Aku menggigit bibir bawahku seraya menggenggam cincin pemberian Alex yang aku pasang sebagai bandul kalung. Kalo pria itu berpikir aku hanya menyimpan cincin pemberiannya di laci nakas apartemen, mana pria itu salah besar. Karena setelah pesta dansa di ulang tahun Ardhito Sahala, aku memutuskan untuk selalu membawa cincin pemberian Alex ke mana-mana.

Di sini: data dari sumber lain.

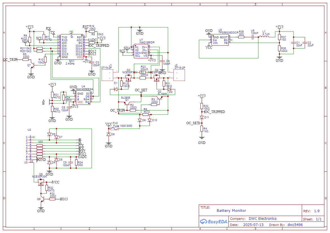
Task: Click the TPS56339DDCR regulator U5
Action: tap(220, 40)
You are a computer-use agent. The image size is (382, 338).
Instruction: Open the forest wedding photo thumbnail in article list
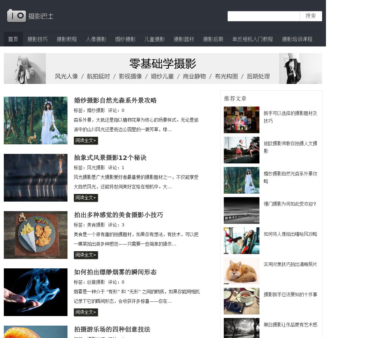coord(36,121)
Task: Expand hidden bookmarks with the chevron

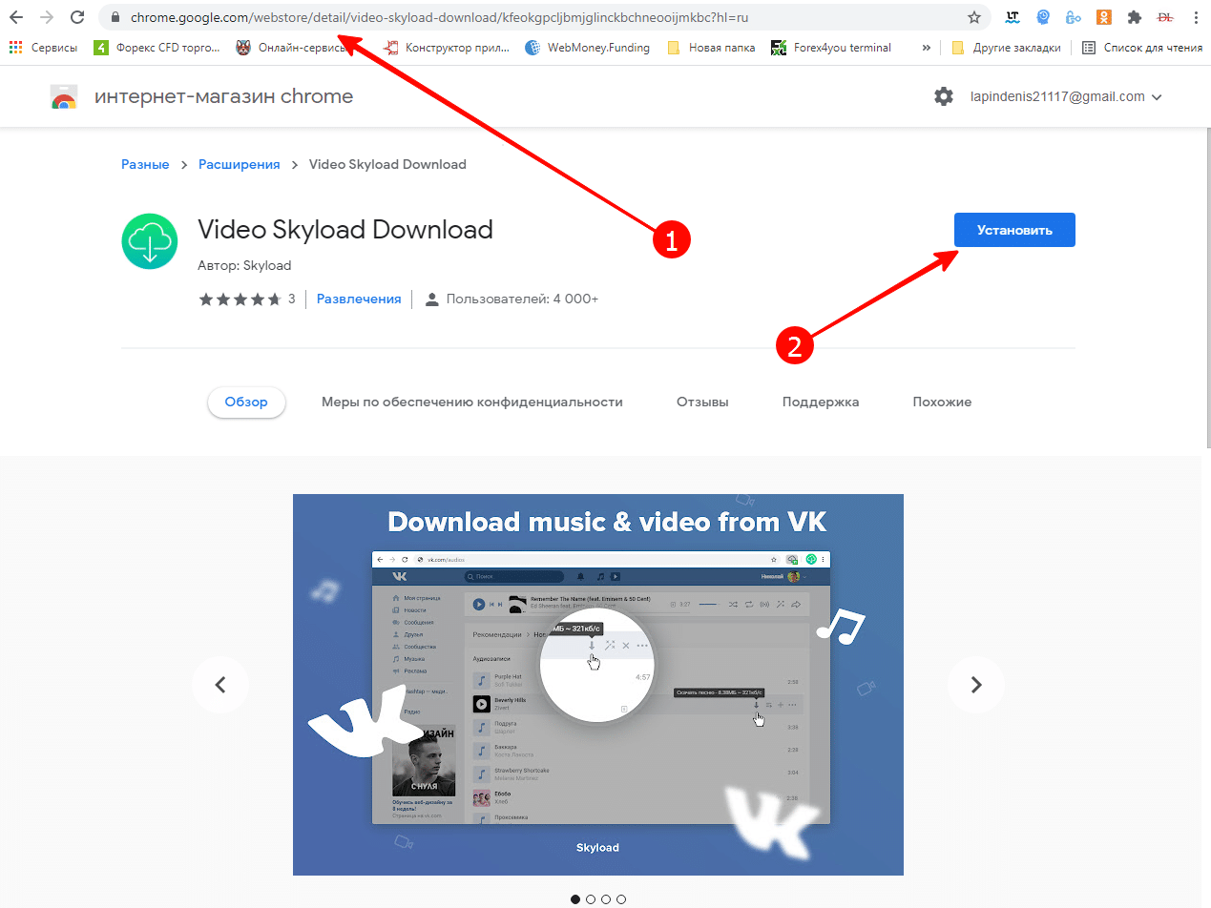Action: [927, 48]
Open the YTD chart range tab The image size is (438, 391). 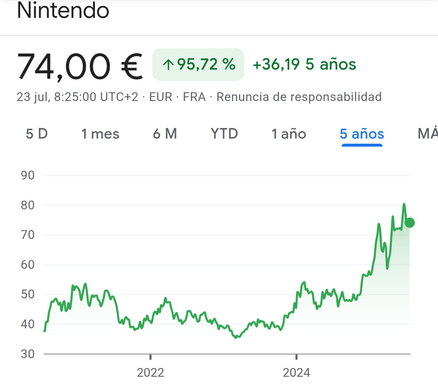(224, 134)
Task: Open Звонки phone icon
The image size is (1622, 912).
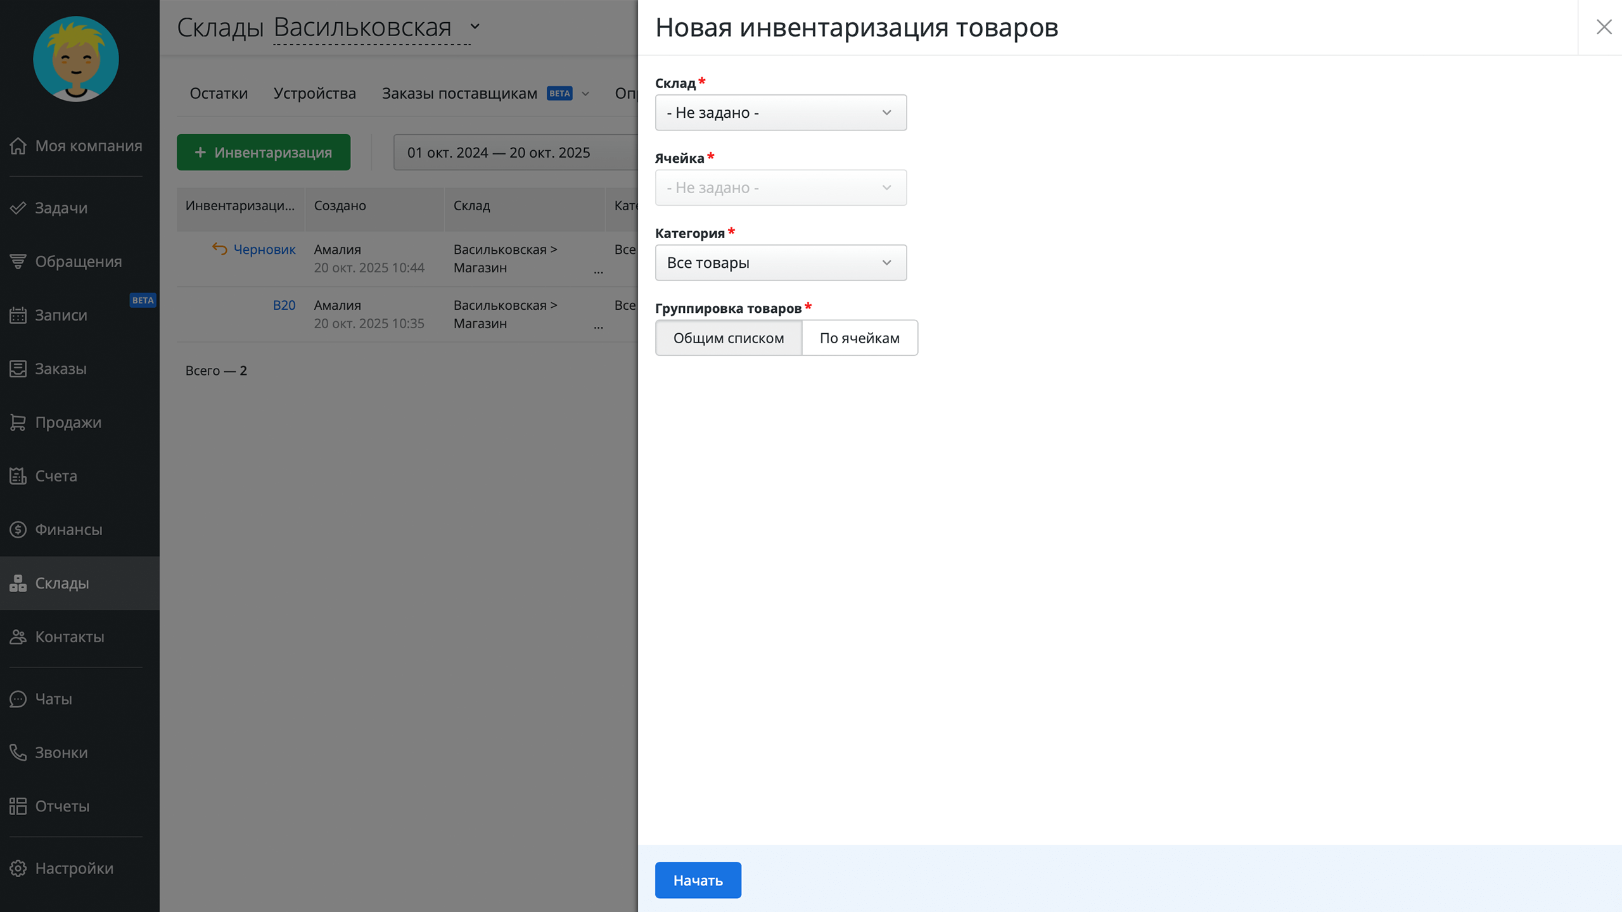Action: coord(18,752)
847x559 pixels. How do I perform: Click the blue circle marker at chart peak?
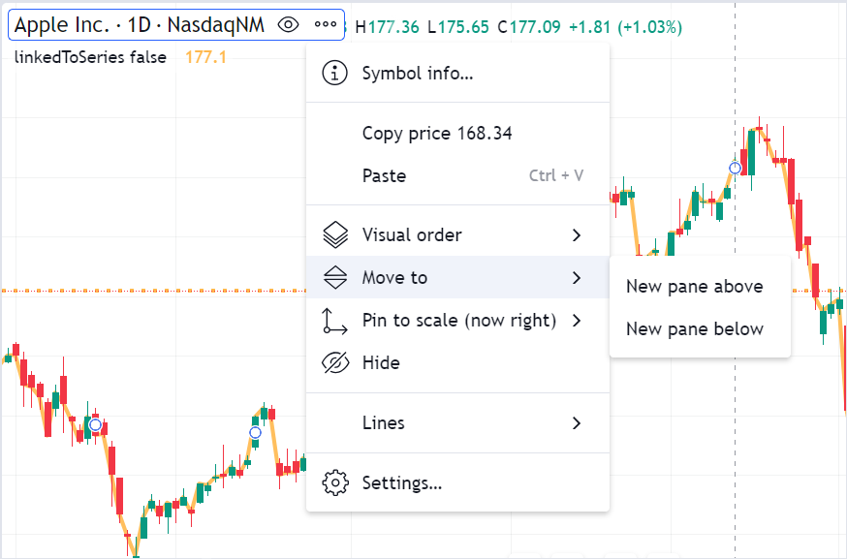pyautogui.click(x=736, y=168)
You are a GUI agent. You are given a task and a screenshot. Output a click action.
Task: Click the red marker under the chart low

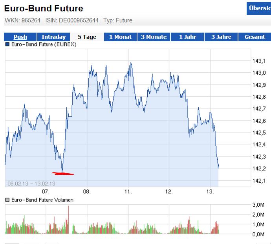coord(63,173)
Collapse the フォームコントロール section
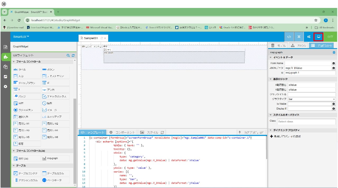338x188 pixels. (14, 62)
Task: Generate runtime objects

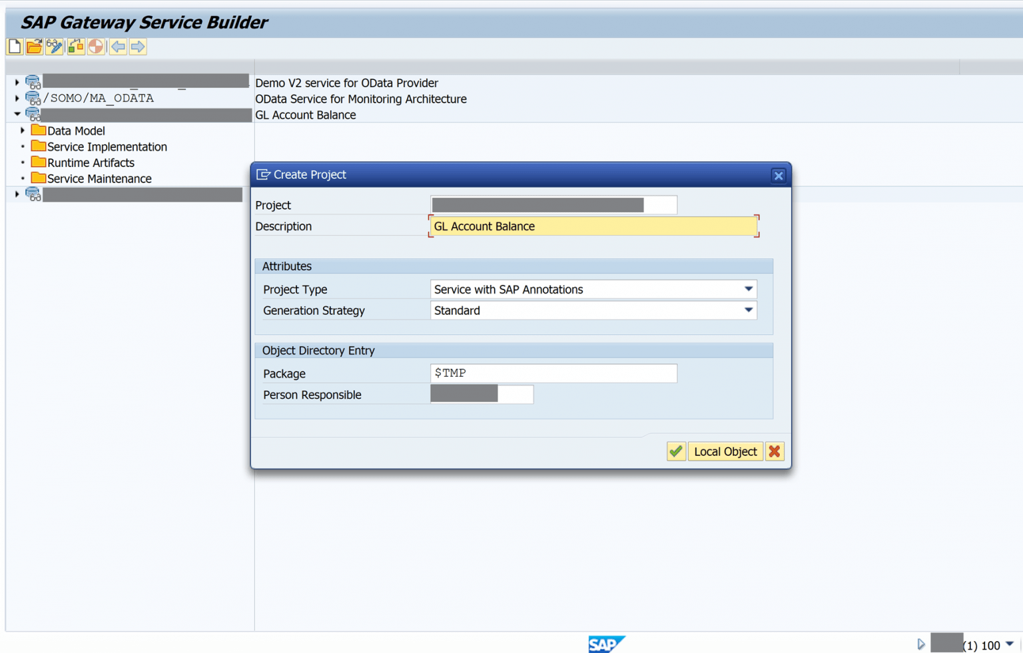Action: 75,47
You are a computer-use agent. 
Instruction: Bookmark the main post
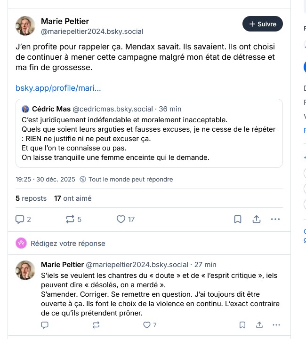coord(238,219)
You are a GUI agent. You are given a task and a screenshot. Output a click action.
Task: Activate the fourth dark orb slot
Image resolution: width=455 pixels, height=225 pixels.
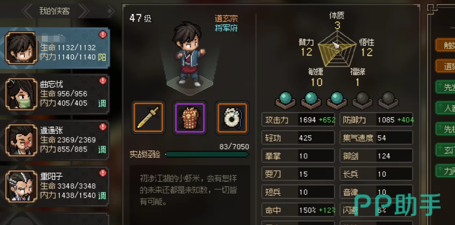(362, 100)
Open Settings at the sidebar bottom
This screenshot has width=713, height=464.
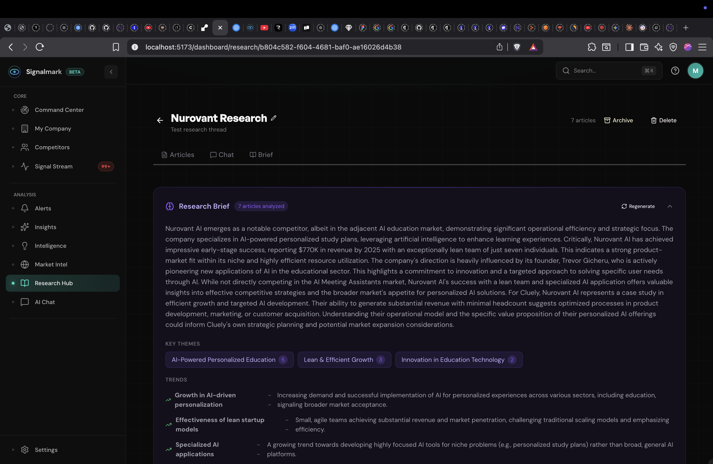46,450
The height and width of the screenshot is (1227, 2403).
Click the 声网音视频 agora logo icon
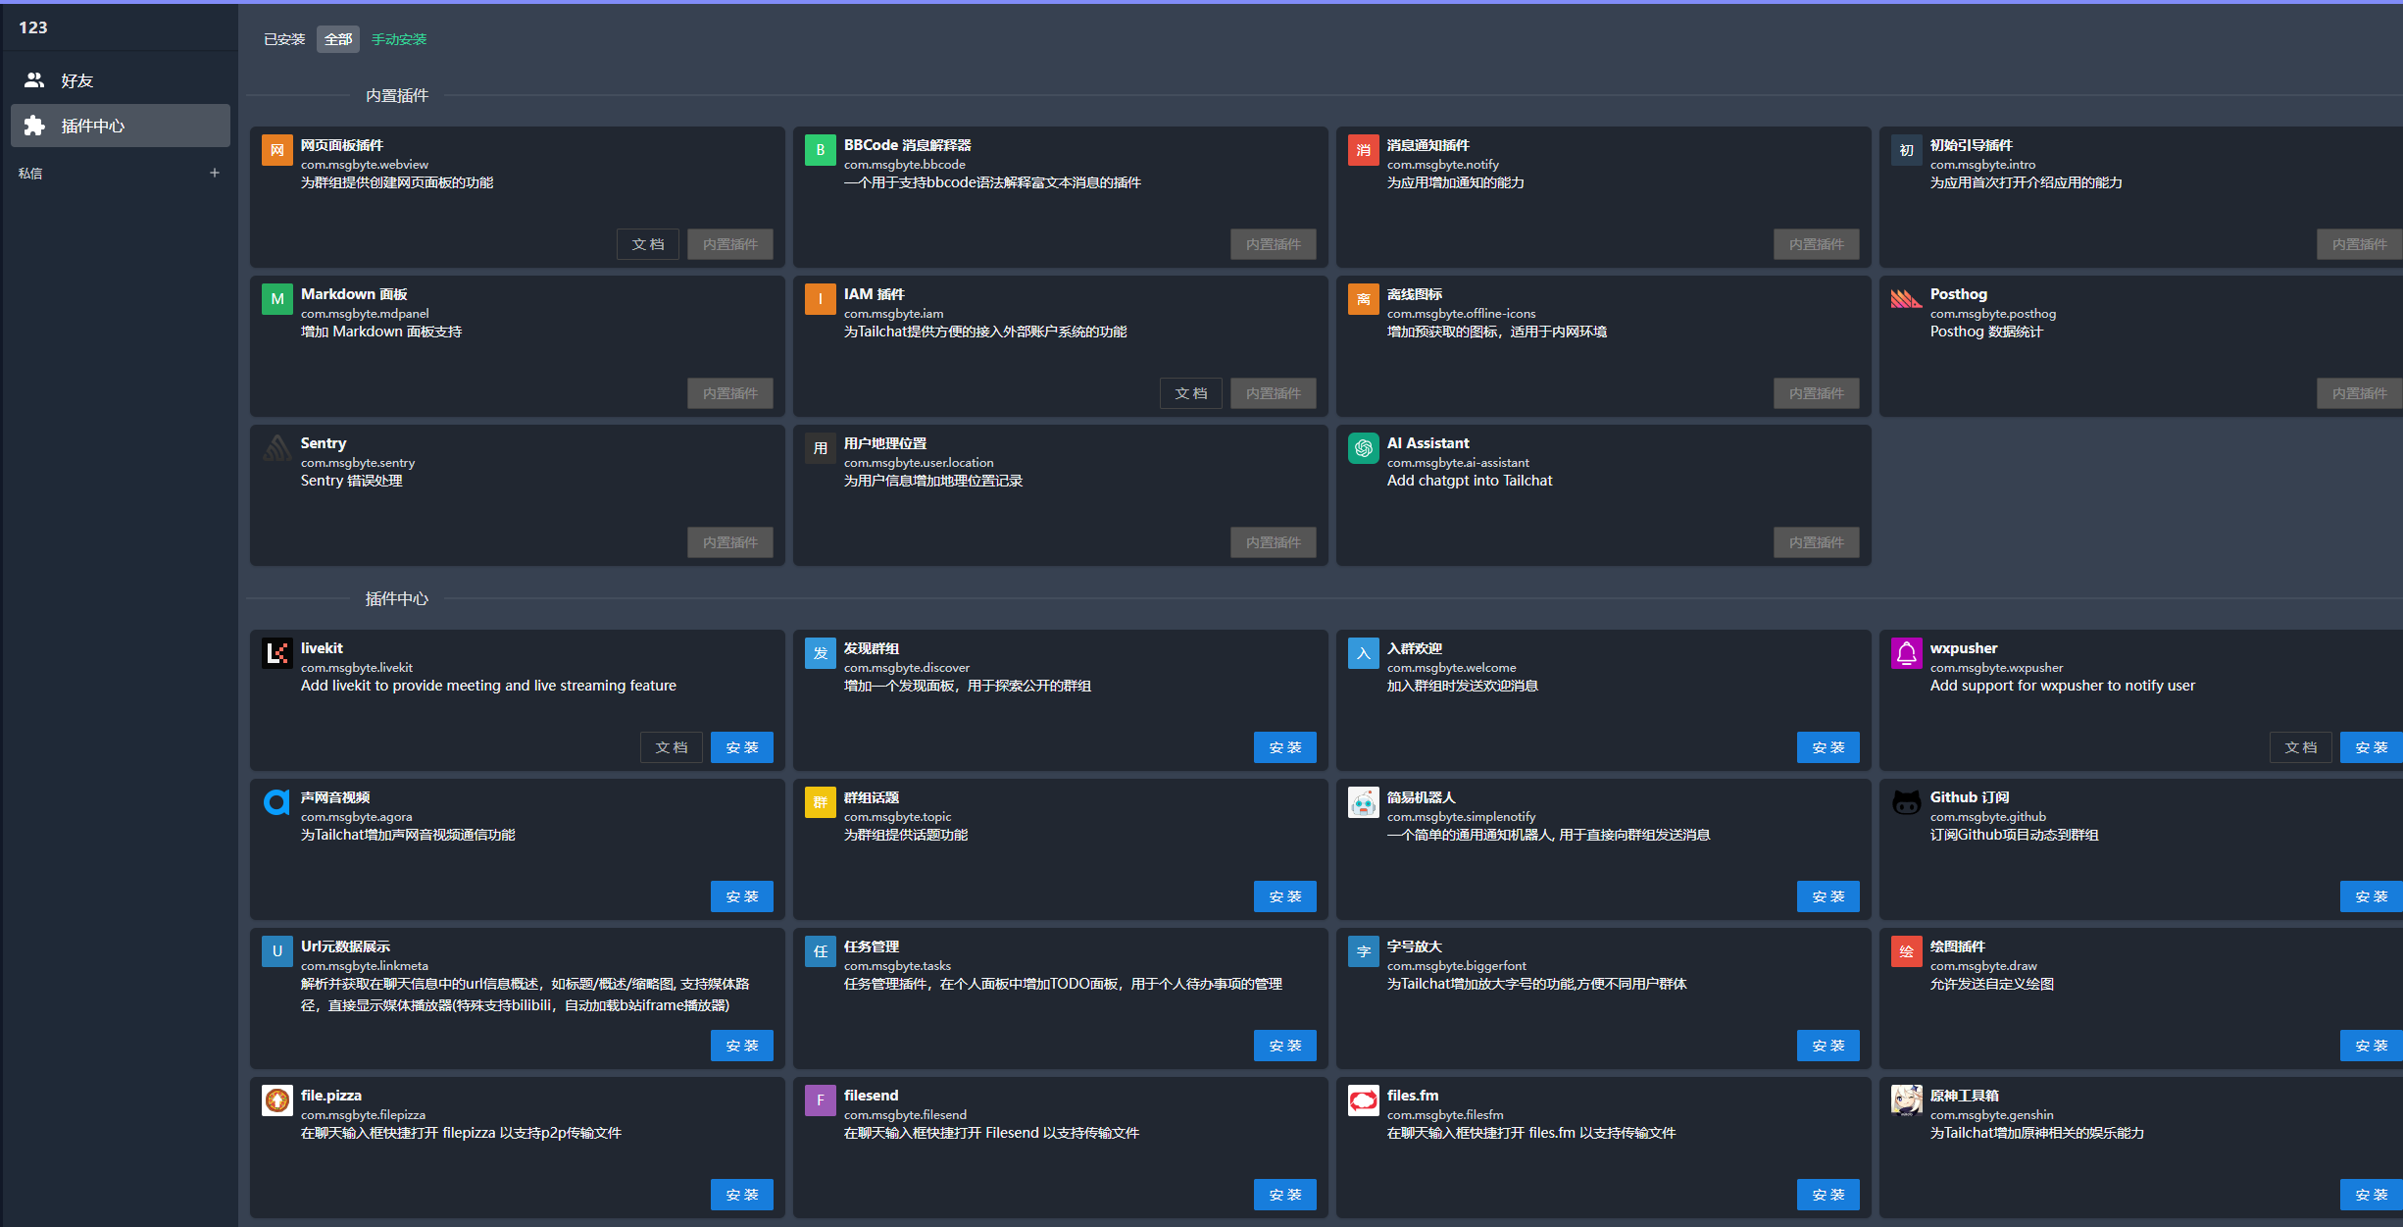coord(277,802)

Cincin itu aku ikatkan di leherku sendiri, sebagai tanda jika aku akan selalu menjadi miliknya, walau nanti pada akhirnya Alex tidak akan pernah menjadi milikku dan bahagia dengan orang lain.

Waktu yang aku punya hanya seminggu, sebab aku tidak boleh serakah. Namun, mengapa baru membayangkan tentang hal itu saja sudah membuat hatiku sakit sekali?

Aku menghela napas panjang untuk mengurangi sesak yang menekan dada, lalu segera berbalik untuk naik ke kantorku yang ada di lantai tiga. Tetapi langkahku sontak terhenti saat mendengar ringis kesakitan dari rak buku paling belakang, hingga dengan langkah cepat aku pun segera ke sana.

Netraku sontak terbelalak saat melihat Leora meringkuk di lantai dengan tubuh memar dipenuhi lebam, sudut bibir pecah, dan lubang hidung berdarah.

“Astaga Leora!” teriakku seraya menghampiri tubuh gadis itu. Air mata sontak mengalir dari kedua mataku saat membayangkan ada manusia bajingan yang begitu tega membuat tubuh mungil Leora dipenuhi lebam begini, pasti rasanya sakit sekali. Karena hanya membayangkannya saja sudah membuat aku ngilu sendiri.

“Mbak Win, ada apa?” tanya Topan seraya berlari ke arahku. Dan seperti reaksiku tadi, Topan juga langsung meringis dan mengumpat saat melihat Leora yang babak belur.

Dengan gerakan amat cepat pria itu mengambil ponsel yang ada di saku celananya dan segera menelepon ambulan. Lalu Topan membopong tubuh mungil Leora dengan hati-hati, sedangkan aku masih berdiam diri di tempat yang sama dengan tubuh gemetaran dan air mata yang tidak berhenti mengalir.

Rasa marah sontak menguasai dada hingga aku menggigit keras bibir sendiri hingga berdarah. Kemarahan itu berkumpul di dadaku hingga kepalaku terasa mendidih dan hampir meledak. Lalu aku meninju tembok sekuat tenaga hingga punggung tanganku terasa ngilu. Kepalaku merancang skenario terburuk yang mungkin saja terjadi, dan itu membuat kepalaku pening luar biasa. Sakit sekali hingga untuk bernapas pun terasa sulit, hingga akhirnya kegelapan menenggelamkanku, dan rasa sakit itu hilang tak bersisa—untuk sementara.

***

Aroma obat-obatan yang sangat menyengat adalah hal pertama yang masuk ke indra penciumanku begitu aku membuka mata. Aku memejamkan mata sebentar sebelum mulai mengedarkan pandangan ke seluruh ruang.

“Hi, baby, ada yang sakit?” tanya Alex seraya berdiri dari duduknya dan membelai kepalaku lembut.

Aku hanya merespons perkataan Alex dengan gelengan karena tenggorokanku terasa kering. Aku dapat melihat tangan kiriku diinfus dan tangan kananku diperban. Akhirnya aku pun mengingat apa yang terjadi sebelum aku berbaring di ranjang rumah sakit.

“Lex, gimana keadaan Leora?” tanyaku seraya berusaha bangkit dari tiduranku, tapi Alex menahan bahuku dan kembali menuntunku untuk tiduran di ranjang.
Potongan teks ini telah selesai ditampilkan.